» Task instructions:
Can you turn the lines below into a JSON list of strings, starting at the first line and ending at the line containing "The image size is (2560, 1440).", with both of those lines included, one string per line and blank lines left out?

» Provided records:
- - -

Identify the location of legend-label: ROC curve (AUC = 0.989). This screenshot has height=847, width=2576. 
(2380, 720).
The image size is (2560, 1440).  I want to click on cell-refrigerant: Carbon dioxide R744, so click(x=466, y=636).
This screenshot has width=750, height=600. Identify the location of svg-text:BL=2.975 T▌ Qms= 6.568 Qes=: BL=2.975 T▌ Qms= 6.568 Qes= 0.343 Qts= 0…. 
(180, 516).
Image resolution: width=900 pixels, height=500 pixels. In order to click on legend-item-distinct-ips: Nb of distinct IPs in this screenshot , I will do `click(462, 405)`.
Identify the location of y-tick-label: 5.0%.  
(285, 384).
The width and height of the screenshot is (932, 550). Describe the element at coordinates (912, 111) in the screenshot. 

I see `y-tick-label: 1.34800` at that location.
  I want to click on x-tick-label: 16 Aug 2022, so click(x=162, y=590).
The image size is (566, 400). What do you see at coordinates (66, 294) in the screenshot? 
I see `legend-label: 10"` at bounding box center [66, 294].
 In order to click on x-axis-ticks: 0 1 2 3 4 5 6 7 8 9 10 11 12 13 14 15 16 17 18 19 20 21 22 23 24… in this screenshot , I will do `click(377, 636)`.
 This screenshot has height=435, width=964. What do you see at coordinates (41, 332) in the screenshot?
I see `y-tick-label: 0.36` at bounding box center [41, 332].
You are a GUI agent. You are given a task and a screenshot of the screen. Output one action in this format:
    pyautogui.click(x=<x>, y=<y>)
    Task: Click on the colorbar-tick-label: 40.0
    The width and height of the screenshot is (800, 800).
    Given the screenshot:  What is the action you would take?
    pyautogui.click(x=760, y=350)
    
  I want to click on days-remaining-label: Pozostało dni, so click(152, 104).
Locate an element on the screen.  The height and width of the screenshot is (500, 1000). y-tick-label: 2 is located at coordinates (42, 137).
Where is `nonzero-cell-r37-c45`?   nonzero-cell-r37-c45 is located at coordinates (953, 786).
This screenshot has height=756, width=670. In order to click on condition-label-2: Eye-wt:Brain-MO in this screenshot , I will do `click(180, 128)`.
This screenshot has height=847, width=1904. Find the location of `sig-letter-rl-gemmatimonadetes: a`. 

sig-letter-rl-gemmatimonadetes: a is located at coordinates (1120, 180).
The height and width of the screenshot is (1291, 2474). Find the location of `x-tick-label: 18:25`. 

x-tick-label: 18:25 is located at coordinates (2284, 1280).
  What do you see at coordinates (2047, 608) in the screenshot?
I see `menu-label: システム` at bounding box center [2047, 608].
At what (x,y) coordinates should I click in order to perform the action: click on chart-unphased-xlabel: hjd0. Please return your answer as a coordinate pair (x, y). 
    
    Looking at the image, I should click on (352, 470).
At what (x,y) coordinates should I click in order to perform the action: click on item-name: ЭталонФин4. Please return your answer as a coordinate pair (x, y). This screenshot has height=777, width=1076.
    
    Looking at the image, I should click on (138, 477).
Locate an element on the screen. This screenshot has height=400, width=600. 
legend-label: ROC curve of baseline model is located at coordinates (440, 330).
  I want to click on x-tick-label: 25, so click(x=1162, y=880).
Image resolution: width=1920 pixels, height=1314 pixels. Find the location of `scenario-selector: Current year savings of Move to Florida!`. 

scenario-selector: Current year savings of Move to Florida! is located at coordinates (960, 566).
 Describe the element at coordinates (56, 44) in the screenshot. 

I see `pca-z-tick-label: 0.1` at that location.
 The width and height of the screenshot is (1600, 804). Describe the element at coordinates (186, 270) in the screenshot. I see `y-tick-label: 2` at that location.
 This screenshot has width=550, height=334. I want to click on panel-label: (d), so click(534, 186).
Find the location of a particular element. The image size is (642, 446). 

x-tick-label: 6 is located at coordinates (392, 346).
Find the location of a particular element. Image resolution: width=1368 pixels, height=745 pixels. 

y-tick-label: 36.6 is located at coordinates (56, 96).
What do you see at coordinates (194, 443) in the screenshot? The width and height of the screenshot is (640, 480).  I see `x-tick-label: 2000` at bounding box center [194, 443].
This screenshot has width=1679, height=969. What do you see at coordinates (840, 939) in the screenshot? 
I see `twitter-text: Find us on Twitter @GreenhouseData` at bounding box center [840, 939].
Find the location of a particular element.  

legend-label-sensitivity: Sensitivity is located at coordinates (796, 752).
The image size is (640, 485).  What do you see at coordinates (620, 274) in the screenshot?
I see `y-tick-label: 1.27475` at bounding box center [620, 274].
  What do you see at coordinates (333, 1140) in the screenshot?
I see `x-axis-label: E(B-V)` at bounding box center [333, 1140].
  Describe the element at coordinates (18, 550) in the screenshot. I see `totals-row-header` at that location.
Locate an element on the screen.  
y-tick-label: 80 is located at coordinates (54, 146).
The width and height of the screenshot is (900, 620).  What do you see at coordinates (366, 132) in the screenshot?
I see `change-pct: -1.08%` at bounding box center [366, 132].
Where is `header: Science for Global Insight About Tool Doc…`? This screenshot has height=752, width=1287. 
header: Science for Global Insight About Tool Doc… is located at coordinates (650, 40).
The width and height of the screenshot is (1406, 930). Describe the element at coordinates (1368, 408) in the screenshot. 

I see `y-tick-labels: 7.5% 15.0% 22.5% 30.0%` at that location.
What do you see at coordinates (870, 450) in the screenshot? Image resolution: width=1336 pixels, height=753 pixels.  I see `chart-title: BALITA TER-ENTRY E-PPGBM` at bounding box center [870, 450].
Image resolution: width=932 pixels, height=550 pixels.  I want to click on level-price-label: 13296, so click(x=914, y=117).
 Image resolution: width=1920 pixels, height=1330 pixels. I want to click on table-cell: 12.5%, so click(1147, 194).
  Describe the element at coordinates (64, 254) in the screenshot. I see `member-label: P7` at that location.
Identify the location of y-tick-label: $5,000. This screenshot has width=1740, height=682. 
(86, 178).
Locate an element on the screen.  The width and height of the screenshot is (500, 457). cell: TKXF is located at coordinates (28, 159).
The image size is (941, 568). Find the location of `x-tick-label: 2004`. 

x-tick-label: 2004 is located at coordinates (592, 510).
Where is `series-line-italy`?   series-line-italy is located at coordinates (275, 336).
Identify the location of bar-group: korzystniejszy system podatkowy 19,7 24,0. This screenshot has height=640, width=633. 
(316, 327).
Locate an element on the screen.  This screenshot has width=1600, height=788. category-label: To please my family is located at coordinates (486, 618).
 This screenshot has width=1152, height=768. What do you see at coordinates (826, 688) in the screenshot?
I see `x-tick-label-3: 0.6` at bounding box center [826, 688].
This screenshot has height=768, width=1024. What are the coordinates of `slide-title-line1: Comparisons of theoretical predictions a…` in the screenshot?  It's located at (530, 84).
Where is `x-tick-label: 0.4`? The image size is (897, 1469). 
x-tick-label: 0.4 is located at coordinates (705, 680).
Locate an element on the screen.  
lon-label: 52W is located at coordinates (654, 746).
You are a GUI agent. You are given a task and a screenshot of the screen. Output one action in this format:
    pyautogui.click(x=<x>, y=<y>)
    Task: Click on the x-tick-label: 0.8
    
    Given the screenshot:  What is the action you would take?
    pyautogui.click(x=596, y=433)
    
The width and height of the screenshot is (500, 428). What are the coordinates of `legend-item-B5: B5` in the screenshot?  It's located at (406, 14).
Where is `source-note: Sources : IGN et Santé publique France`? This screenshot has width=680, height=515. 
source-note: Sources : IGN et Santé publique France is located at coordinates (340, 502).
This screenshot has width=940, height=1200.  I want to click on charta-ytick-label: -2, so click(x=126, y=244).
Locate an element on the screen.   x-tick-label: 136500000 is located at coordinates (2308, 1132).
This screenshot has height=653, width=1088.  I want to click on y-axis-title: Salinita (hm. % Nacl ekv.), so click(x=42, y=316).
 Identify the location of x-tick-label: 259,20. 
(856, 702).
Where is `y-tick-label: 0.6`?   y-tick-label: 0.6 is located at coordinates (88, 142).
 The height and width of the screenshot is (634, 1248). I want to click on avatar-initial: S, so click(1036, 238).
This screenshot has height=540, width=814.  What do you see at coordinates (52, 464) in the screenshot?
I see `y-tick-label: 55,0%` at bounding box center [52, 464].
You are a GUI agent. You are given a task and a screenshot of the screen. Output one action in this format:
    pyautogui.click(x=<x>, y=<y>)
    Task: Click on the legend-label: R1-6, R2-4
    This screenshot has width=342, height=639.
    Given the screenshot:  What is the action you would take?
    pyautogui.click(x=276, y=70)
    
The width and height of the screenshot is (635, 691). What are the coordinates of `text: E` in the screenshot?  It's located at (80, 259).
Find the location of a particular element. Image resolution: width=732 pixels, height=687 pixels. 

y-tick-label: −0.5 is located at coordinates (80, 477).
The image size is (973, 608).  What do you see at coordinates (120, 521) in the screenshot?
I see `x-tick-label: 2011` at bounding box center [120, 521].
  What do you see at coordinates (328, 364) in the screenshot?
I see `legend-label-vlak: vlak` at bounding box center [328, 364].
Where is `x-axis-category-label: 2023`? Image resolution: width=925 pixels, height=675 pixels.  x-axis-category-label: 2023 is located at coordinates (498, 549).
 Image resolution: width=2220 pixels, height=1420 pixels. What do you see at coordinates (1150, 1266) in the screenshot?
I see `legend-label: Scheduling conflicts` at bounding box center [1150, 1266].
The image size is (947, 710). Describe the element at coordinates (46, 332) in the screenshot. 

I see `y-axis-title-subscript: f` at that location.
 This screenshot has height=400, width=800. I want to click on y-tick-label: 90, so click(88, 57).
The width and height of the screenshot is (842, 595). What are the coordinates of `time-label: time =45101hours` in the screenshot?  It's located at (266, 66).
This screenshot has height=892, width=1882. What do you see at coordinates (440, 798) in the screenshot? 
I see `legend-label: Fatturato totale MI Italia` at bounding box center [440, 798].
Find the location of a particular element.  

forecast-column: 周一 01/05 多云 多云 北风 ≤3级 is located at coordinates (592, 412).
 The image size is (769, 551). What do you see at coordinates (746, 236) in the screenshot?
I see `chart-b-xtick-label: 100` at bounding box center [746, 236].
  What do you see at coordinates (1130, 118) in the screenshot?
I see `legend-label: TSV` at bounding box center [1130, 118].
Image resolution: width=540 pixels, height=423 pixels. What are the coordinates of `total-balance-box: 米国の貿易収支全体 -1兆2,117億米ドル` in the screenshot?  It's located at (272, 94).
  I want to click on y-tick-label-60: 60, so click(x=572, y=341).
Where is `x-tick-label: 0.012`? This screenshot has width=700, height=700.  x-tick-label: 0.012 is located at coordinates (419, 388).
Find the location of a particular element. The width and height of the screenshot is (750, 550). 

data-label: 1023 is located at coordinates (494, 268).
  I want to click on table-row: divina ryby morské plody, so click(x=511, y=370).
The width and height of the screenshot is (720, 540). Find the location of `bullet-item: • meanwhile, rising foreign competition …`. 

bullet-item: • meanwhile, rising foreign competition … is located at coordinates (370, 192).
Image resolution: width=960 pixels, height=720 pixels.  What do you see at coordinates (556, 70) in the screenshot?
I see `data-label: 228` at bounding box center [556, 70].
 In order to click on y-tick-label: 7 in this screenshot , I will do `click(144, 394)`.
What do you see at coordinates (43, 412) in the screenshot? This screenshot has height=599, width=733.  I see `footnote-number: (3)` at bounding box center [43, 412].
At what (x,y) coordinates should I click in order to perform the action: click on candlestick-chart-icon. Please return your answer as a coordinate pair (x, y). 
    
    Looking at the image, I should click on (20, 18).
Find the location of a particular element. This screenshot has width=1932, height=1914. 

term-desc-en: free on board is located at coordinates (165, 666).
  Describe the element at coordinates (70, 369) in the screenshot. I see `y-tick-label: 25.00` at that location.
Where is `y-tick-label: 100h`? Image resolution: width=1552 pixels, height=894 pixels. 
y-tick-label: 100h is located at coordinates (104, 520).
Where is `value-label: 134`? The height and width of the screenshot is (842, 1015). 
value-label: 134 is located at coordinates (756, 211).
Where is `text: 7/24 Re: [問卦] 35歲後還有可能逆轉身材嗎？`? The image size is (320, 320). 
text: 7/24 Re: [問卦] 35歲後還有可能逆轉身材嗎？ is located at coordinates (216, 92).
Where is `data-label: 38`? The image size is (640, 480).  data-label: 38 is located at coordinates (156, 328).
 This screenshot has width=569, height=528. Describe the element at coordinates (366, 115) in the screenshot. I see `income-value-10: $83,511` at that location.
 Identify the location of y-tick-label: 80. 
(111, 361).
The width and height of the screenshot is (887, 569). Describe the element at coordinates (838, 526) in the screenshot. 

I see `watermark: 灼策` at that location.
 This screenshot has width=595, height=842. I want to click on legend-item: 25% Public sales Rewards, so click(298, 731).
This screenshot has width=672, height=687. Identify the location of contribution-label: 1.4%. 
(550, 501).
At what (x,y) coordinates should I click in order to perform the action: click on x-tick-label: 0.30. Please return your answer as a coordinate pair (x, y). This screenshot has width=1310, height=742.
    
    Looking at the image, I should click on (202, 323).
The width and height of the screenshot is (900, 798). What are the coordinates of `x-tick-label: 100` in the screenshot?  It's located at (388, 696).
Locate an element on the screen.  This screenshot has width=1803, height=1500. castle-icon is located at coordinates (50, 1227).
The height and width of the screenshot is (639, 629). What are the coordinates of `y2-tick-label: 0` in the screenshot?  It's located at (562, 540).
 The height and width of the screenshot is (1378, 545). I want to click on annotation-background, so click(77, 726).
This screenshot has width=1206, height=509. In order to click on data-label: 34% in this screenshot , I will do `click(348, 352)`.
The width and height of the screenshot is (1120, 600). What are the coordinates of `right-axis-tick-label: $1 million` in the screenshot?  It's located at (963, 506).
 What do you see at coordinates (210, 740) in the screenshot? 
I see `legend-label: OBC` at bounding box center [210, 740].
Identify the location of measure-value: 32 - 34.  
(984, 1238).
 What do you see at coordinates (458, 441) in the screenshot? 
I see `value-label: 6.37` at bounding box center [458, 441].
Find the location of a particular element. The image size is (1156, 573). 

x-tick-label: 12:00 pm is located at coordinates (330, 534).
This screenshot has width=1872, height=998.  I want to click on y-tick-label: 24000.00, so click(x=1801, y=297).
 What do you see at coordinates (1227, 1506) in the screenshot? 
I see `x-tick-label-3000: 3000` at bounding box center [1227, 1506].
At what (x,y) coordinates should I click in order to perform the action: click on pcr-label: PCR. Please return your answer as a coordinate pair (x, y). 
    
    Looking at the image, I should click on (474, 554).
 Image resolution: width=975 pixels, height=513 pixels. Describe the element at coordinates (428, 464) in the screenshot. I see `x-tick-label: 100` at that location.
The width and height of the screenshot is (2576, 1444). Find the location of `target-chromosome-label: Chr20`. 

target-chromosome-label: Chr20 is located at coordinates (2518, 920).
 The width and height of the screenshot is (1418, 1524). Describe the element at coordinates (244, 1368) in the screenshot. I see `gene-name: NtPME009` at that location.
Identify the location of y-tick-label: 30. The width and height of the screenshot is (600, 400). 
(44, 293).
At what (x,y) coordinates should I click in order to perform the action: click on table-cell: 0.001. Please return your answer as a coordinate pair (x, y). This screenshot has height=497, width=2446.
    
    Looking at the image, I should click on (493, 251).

- - -

» Expected output:
[
  "Identify the location of legend-label: ROC curve (AUC = 0.989). This screenshot has height=847, width=2576. ",
  "(2380, 720).",
  "The image size is (2560, 1440).  I want to click on cell-refrigerant: Carbon dioxide R744, so click(x=466, y=636)."
]